→ INFORMATION SUPPLIED
+ + + +
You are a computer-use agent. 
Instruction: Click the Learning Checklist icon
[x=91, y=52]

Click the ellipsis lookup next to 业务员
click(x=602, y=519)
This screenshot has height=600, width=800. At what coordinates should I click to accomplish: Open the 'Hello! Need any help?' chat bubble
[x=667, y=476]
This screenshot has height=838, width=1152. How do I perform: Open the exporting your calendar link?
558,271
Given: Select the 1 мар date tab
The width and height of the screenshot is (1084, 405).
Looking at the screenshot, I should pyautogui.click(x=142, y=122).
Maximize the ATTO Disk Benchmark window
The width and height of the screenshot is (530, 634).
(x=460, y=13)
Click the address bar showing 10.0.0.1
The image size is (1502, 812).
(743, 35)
+ + + +
→ TASK STATEMENT
Return, word for word, the lines of the data above from the line with "This screenshot has height=600, width=800." through the line with "Given: Select the 1 мар date tab", inclusive.

→ WRITTEN SOLUTION
This screenshot has height=600, width=800. At what coordinates should I click to accomplish: Open the 'Hello! Need any help?' chat bubble
[x=667, y=476]
This screenshot has height=838, width=1152. How do I perform: Open the exporting your calendar link?
558,271
Given: Select the 1 мар date tab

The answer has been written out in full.